• **Exercise brief**:
Put the data from the line with "Toggle status checkbox" through the end of the data into a Markdown table with the columns Row and Line, one row per line, skipping blank lines and leaving the pictures out.

• **Records for the task**:
*-*-*

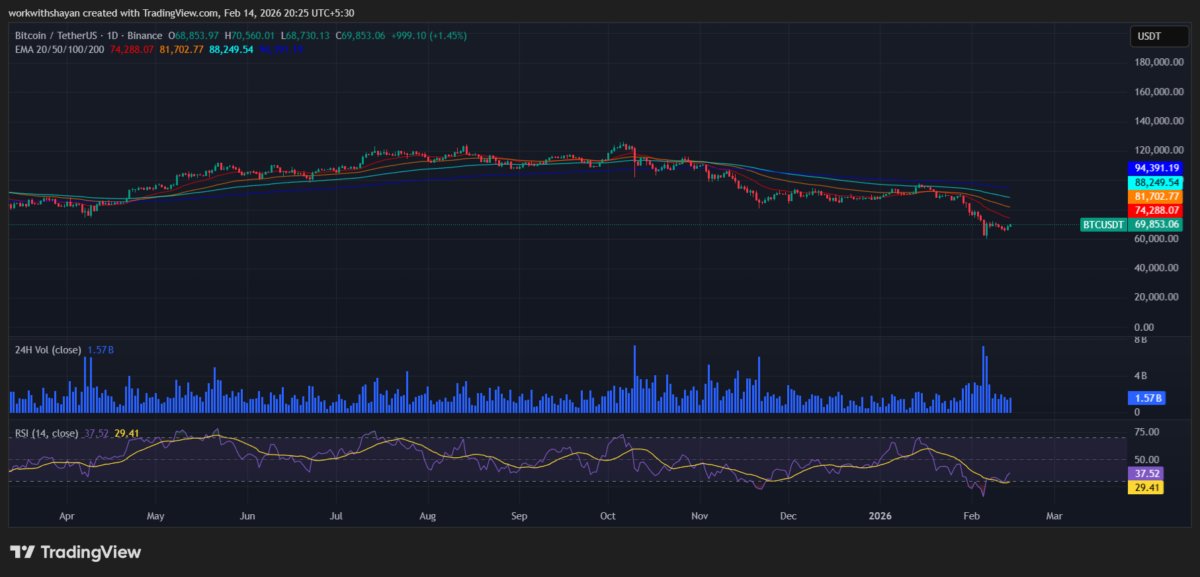The width and height of the screenshot is (1200, 577).
Task: Click the cyan 88,249.54 EMA price label
Action: pyautogui.click(x=1157, y=183)
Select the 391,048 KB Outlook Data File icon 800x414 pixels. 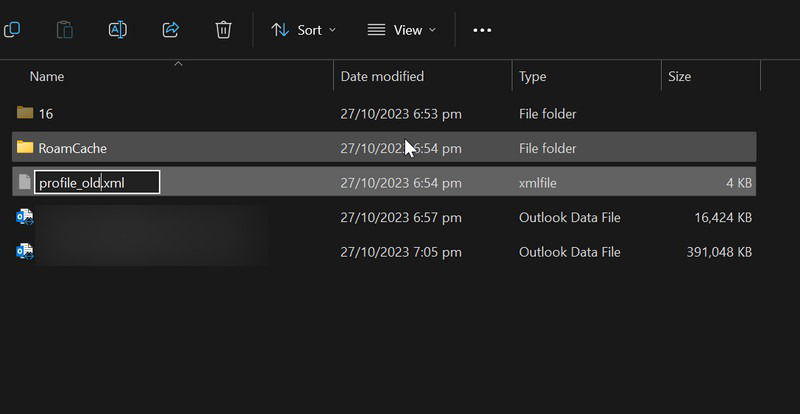[24, 252]

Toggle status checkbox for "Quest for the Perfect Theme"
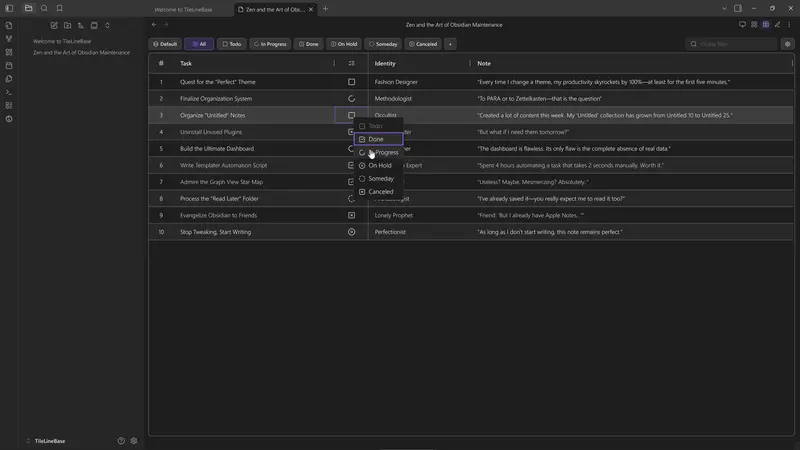pos(351,82)
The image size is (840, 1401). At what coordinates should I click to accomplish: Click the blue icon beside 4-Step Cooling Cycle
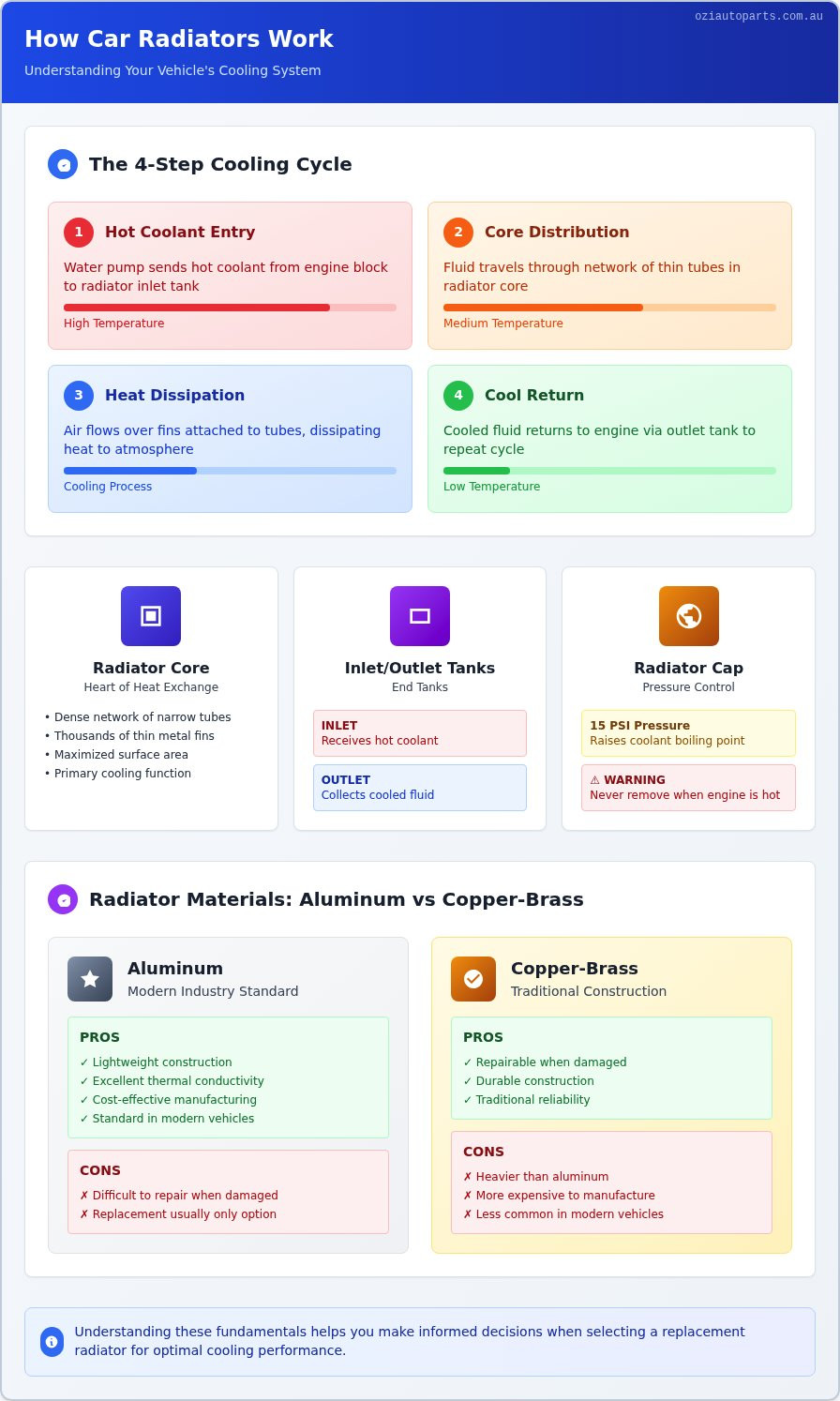coord(63,164)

*-*-*

• **Answer to this exercise**:
| Row | Line |
|---|---|
| 1 | Toggle status checkbox for "Quest for the Perfect Theme" |
| 2 | pos(351,82) |
| 3 | The image size is (840, 1401). At what coordinates should I click to accomplish: Click the blue icon beside 4-Step Cooling Cycle |
| 4 | coord(63,164) |